Every now and then, if one picks up the newspaper, he/she would find ample proofs of people conducting wars against various things or foes. The atrocities committed by humans on their fellow beings, and their wicked, egotistical nature, make war inevitable, be it in the battlefield or in the daily lives. Ruth Minsky Sender, author of the historic novel “The Cage,” testified in her very own life story, that not only were the Nazis waging wars during World War II, but millions of other innocent people, mainly Jews, were fighting violent wars, once again, against their surroundings and freedom fighters for liberty, due rights and glory. Another war scene could be seen, if a person visits the Wall Street in NYC, or the NYSE (New York Stock Exchange), where merchants, businessmen and other stock-holders are seen in an aggressive war, to claim their shares, mostly verbally, but occasionally transitioning off to physical interaction.

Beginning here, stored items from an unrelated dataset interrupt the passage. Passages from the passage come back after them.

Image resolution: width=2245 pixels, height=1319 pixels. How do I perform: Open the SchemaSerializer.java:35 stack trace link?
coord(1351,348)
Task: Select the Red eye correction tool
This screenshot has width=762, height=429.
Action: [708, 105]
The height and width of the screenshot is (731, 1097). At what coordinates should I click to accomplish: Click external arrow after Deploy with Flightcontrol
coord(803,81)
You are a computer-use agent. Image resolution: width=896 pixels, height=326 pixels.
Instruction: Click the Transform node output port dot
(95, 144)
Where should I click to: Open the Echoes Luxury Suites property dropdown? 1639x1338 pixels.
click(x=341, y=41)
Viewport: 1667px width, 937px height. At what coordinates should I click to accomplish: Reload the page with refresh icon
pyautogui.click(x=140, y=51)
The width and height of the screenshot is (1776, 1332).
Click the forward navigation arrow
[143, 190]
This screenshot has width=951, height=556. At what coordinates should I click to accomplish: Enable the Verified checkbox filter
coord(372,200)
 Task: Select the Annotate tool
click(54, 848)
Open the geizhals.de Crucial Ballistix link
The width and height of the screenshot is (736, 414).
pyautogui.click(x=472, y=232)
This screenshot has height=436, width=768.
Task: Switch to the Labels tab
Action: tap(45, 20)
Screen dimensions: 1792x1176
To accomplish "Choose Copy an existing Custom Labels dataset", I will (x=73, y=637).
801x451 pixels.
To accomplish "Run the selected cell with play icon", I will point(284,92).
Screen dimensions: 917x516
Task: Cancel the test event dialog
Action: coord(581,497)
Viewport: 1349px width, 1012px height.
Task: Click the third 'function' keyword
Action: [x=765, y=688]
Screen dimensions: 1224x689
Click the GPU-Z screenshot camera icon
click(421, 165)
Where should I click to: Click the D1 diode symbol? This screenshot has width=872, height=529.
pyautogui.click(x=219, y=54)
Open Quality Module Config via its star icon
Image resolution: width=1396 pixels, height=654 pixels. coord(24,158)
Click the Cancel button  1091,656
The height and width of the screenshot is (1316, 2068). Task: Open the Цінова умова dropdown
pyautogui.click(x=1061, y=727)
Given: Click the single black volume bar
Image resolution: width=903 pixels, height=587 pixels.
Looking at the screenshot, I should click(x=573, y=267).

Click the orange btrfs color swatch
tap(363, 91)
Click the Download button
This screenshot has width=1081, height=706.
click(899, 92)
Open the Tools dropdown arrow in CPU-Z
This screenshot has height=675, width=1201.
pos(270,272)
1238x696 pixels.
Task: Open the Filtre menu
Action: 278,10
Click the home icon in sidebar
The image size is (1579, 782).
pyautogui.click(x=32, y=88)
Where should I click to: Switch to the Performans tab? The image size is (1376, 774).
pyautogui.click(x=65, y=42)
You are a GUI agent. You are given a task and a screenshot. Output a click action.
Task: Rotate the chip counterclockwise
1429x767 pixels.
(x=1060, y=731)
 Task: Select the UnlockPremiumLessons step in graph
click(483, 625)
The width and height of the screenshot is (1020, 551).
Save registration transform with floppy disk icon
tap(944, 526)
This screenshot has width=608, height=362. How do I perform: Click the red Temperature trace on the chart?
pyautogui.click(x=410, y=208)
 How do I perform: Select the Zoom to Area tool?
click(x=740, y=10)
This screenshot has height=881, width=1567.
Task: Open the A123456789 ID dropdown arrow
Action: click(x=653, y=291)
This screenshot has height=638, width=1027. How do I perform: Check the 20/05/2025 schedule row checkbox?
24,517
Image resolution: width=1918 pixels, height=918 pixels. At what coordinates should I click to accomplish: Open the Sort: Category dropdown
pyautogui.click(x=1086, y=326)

Despite the existence of profound and multiple meanings of the word “war,” provincial people usually “think inside the box” and assume it most commonly as only fought in battle grounds. What the public does not realize, are the drastic effects, knowing the extended meanings of a word can have. It can make one comprehend his/her surroundings better, and contribute to society more efficiently. Thus, we should not contain ourselves to the lexical meaning of “war” but instead, explore the unknown realms of it, so as to be better persons, and alter our views and how we perceive “war” in our day to day lives.